** Records to process follows **
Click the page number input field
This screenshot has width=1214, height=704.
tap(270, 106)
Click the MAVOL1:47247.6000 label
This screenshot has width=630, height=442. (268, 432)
** End of Records to process **
- [Exercise instructions] Going line by line, copy the data above exactly.

- [Written answer]
Click the page number input field
This screenshot has width=1214, height=704.
tap(270, 106)
Click the MAVOL1:47247.6000 label
This screenshot has width=630, height=442. (268, 432)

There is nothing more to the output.